THE PROBLEM: Any pictures should be dropped; everything else in the records is to be returned exactly.

= = = = = = =

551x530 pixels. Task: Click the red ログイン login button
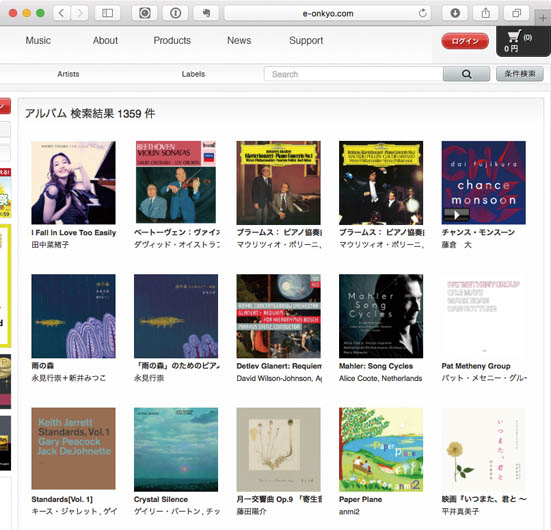(465, 41)
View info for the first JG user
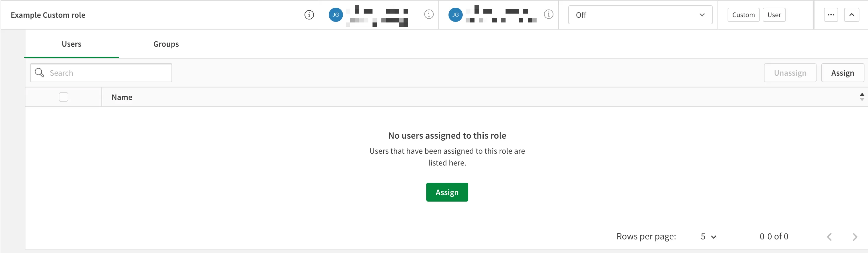 click(x=429, y=14)
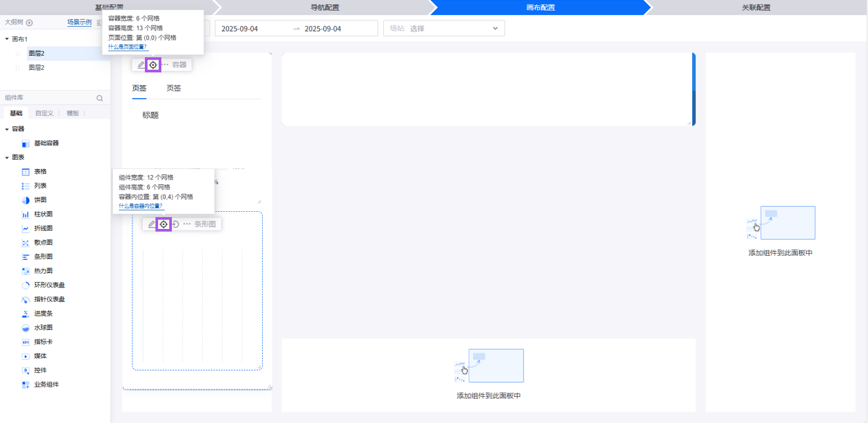This screenshot has height=423, width=868.
Task: Click the add icon next to 大纲树
Action: click(29, 22)
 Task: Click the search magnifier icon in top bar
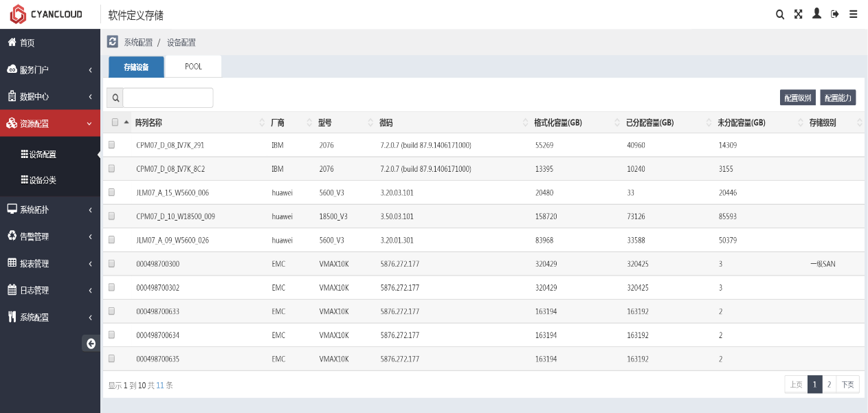(x=780, y=14)
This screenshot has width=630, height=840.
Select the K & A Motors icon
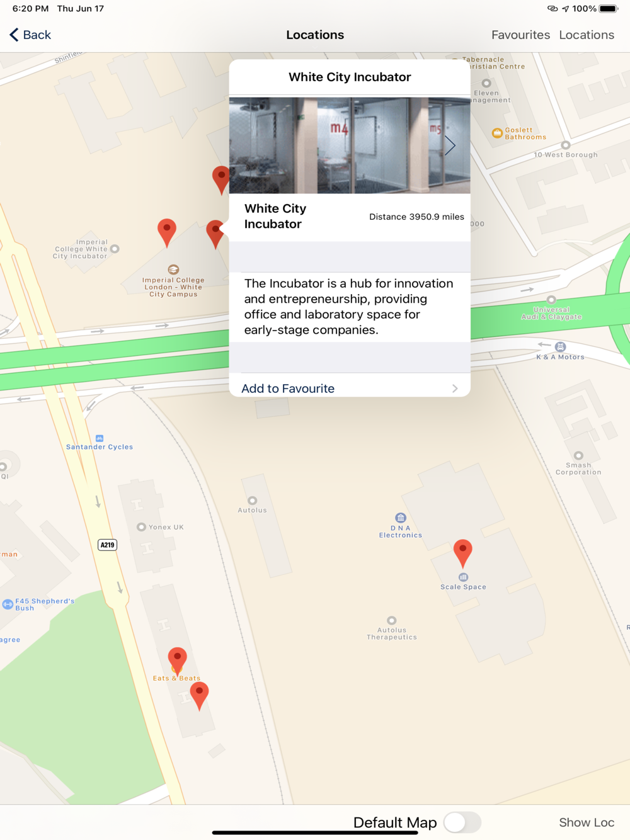pos(561,347)
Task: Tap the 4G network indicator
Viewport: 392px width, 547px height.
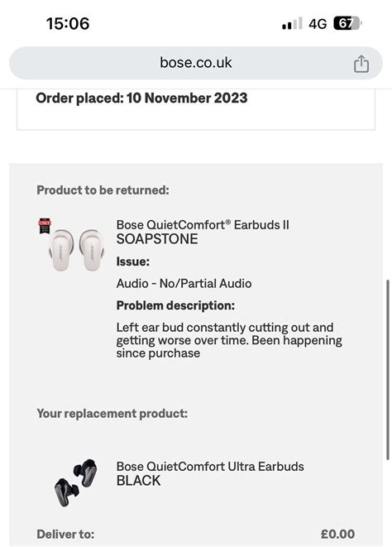Action: click(318, 24)
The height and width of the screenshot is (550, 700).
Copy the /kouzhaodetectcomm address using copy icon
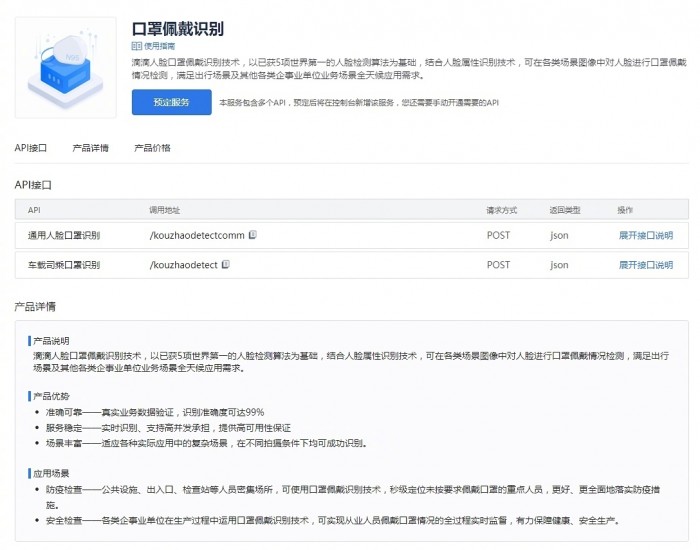tap(253, 235)

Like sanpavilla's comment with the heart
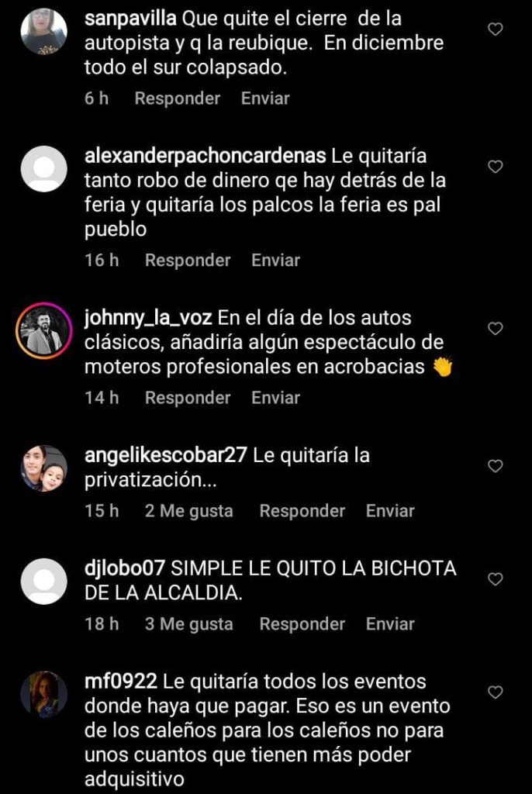(x=495, y=29)
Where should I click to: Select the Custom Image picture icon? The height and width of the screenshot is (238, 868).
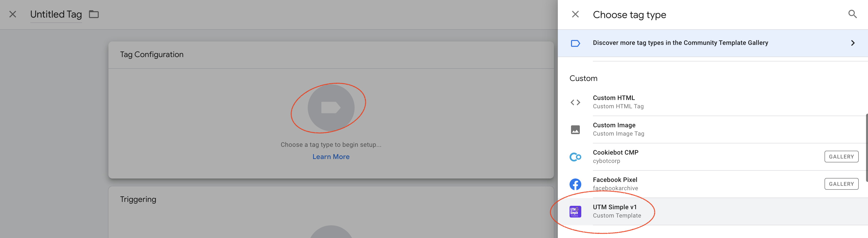575,130
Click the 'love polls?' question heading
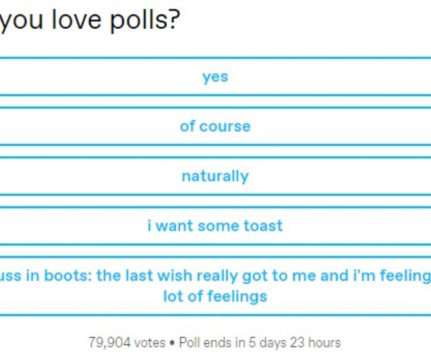431x360 pixels. coord(90,20)
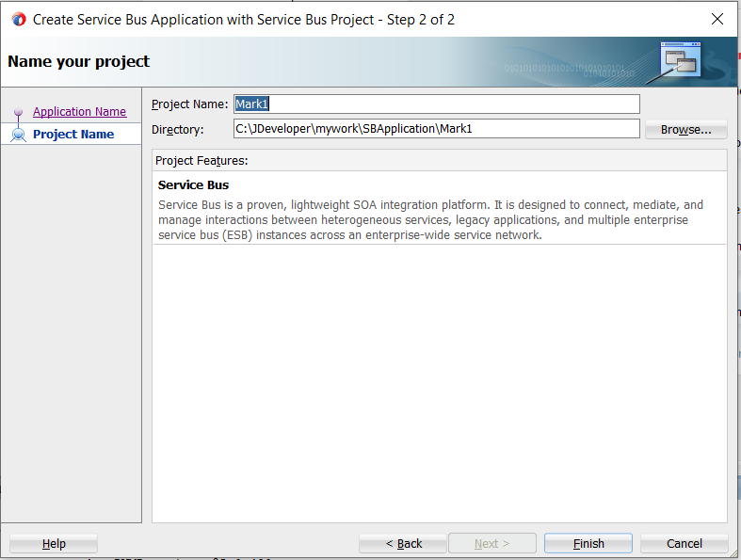Click inside the Directory path field
This screenshot has width=741, height=560.
click(x=436, y=128)
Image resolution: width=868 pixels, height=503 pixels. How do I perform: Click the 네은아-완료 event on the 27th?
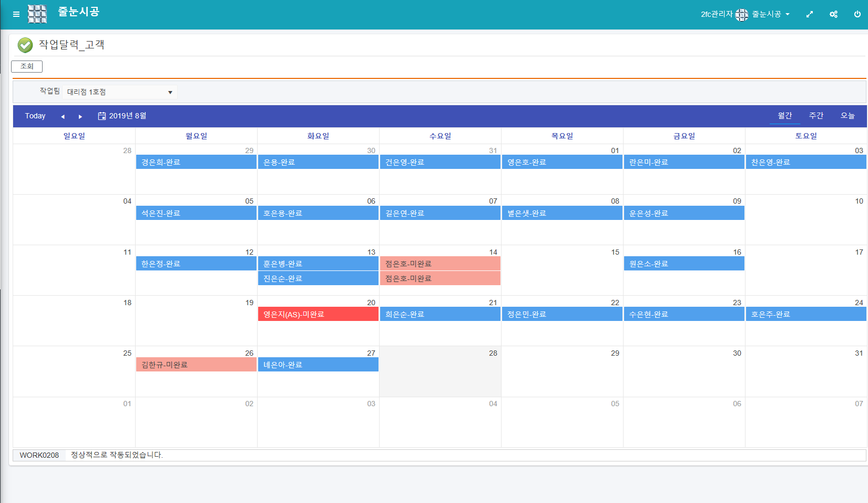pyautogui.click(x=318, y=365)
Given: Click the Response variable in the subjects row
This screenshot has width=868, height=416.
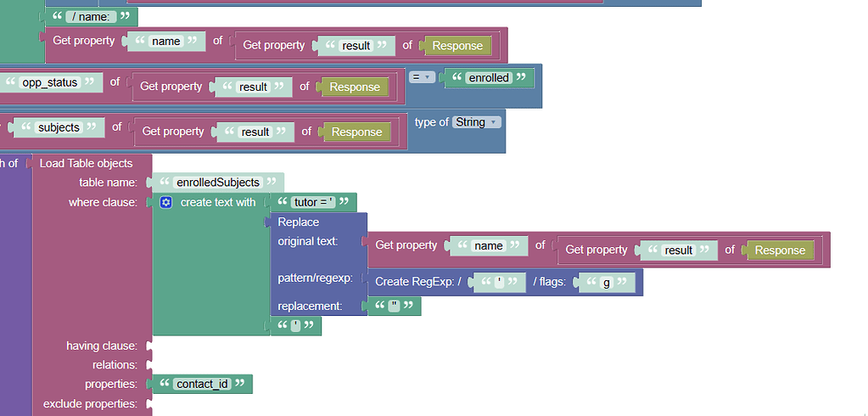Looking at the screenshot, I should click(x=356, y=132).
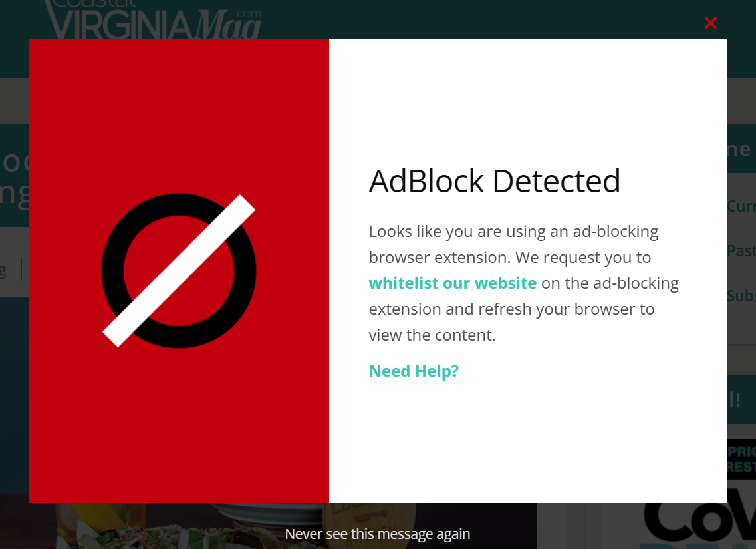Click the teal sidebar header ending in 'ne'
The image size is (756, 549).
point(741,148)
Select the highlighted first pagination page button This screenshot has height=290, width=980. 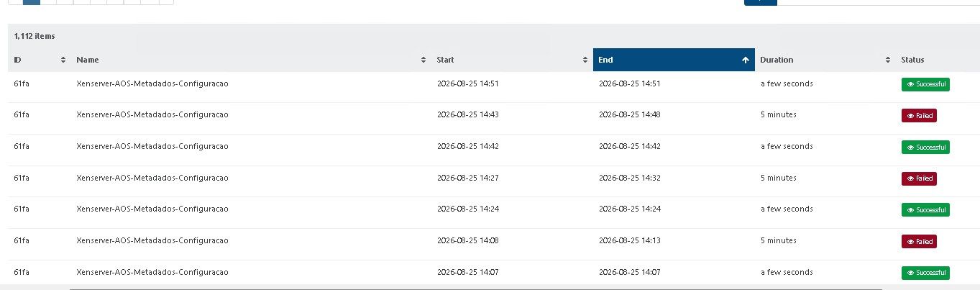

= = = = = = =

YOUR RESPONSE:
551x530 pixels. Task: Click the red ログイン login button
(465, 41)
View info for the first JG user
 click(x=429, y=14)
This screenshot has height=423, width=868.
Task: Click the add icon next to 大纲树
Action: click(29, 22)
 Task: Click the search magnifier icon in top bar
(x=780, y=14)
This screenshot has width=630, height=840.
Select the K & A Motors icon
pos(561,347)
Task: Tap the 4G network indicator
Viewport: 392px width, 547px height.
Action: click(318, 24)
The height and width of the screenshot is (550, 700).
Copy the /kouzhaodetectcomm address using copy icon
tap(253, 235)

Like sanpavilla's comment with the heart
(x=495, y=29)
Where should I click to: Select the Custom Image picture icon? The height and width of the screenshot is (238, 868).
575,130
Click the 'love polls?' question heading
431x360 pixels. coord(90,20)
Click inside the Directory path field
This screenshot has width=741, height=560.
click(x=436, y=128)
Image resolution: width=868 pixels, height=503 pixels. How do I perform: Click the 네은아-완료 event on the 27th?
pyautogui.click(x=318, y=365)
Given: Click the Response variable in the subjects row
This screenshot has width=868, height=416.
Looking at the screenshot, I should click(x=356, y=132).
Click the teal sidebar header ending in 'ne'
The image size is (756, 549).
point(741,148)
Select the highlighted first pagination page button This screenshot has height=290, width=980. 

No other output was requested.